Diario de Madrid
Sindicación
 
LÍO MENTAL
Desperté con un dolor de cabeza persistente, fruto de la resaca, y a golpe de Ibuprofeno me lo he quitado de encima. La casa era un océano de luminosidad, por las ventanas abiertas del salón y la cocina se colaba el sol, como un intruso bienvenido que acariciaba en ondas de calor las paredes, los muebles, el suelo. Después de la ducha, recogí la casa, algo desordenada porque Anita invitó a varias amigas a cenar. Luego, cosa rara en mí, lavé toda la platada que dormitaba plácida y pringosa en el fregadero. Y resultaba agradable estar allí de pie, descamisado, la mente en otra parte y con la primavera aposentándose sobre las cosas, a medida que los platos y cubiertos y vasos iban quedando limpios. Con la sensación del deber cumplido –y disfrutando de antemano la sorpresa que mi prima se llevará cuando llegue y vea que todo está recogido– he salido a la calle para venirme hasta La Antorcha a escribir un rato y a leer ("El pasado", de Alan Pauls). Saber que hasta el domingo no trabajo, que dispongo de cuarenta y ocho horas de asueto, vírgenes de obligaciones, es suficiente para que un ramalazo de felicidad me recorra la espina dorsal. Hoy apetece irse al Retiro, por ejemplo, y pasar la tarde tirado sobre el césped, como una lagartija de dimensiones monstruosas al sol.

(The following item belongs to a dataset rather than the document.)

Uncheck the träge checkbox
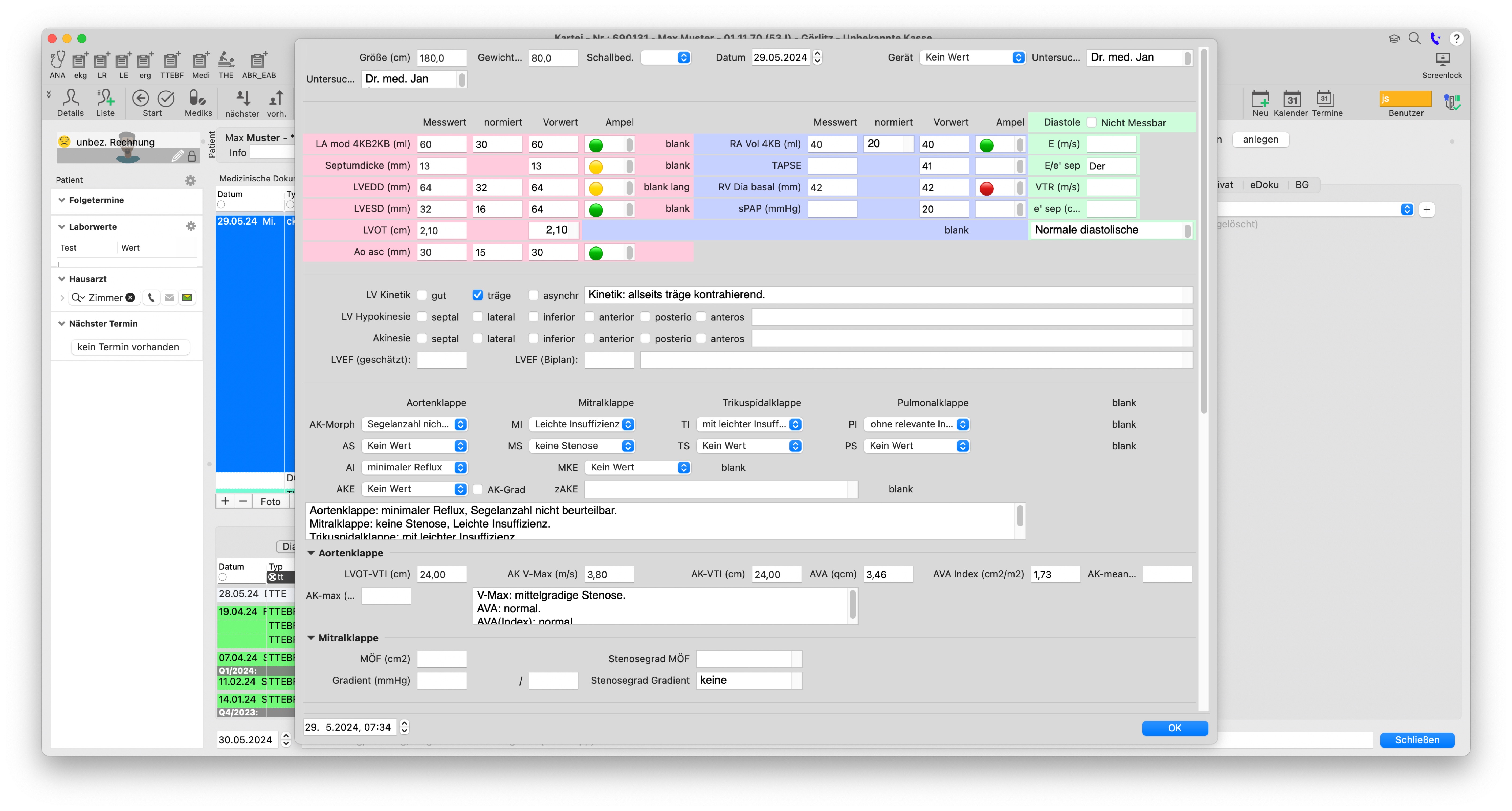Screen dimensions: 1512x811 pos(478,295)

Pero no. A las dos y media veré a Víctor, un chavalín de veintiuno que desde hace un tiempo está interesado en conocerme. Así será. Después, sobre las seis, he de llamar a R**, que anoche me envió un mensaje/toque de atención. Me sentí culpable por haberlo apartado tan drásticamente de mi vida y decidí darle a la historia una oportunidad. Roberto es una bandada de pájaros hermosos que sobrevuela alta mi cielo, una posibilidad que, a lo mejor, nunca se cumple. R** está ahí: a pesar de mi desidia y falta de interés, llama a la puerta para que le deje entrar. A lo mejor va siendo hora de que yo me vuelva más conservador en mis relaciones y acepte lo que vaya llegando sin mirarle tanto los dientes a cuanto caballo me sea regalado.
 
Comentario:
Yo te sigo dando mi opinión hasta que te canses de mí y me mandes lejos (que ya lo estoy). Nada de sexo con el veintiunañero y céntrate en R, te ha "tocado" más que nadie hace tiempo, y tú tienes una vida plena de gente y cosas como para perder el tiempo. Ducha fría y a esperar. Un abrazo.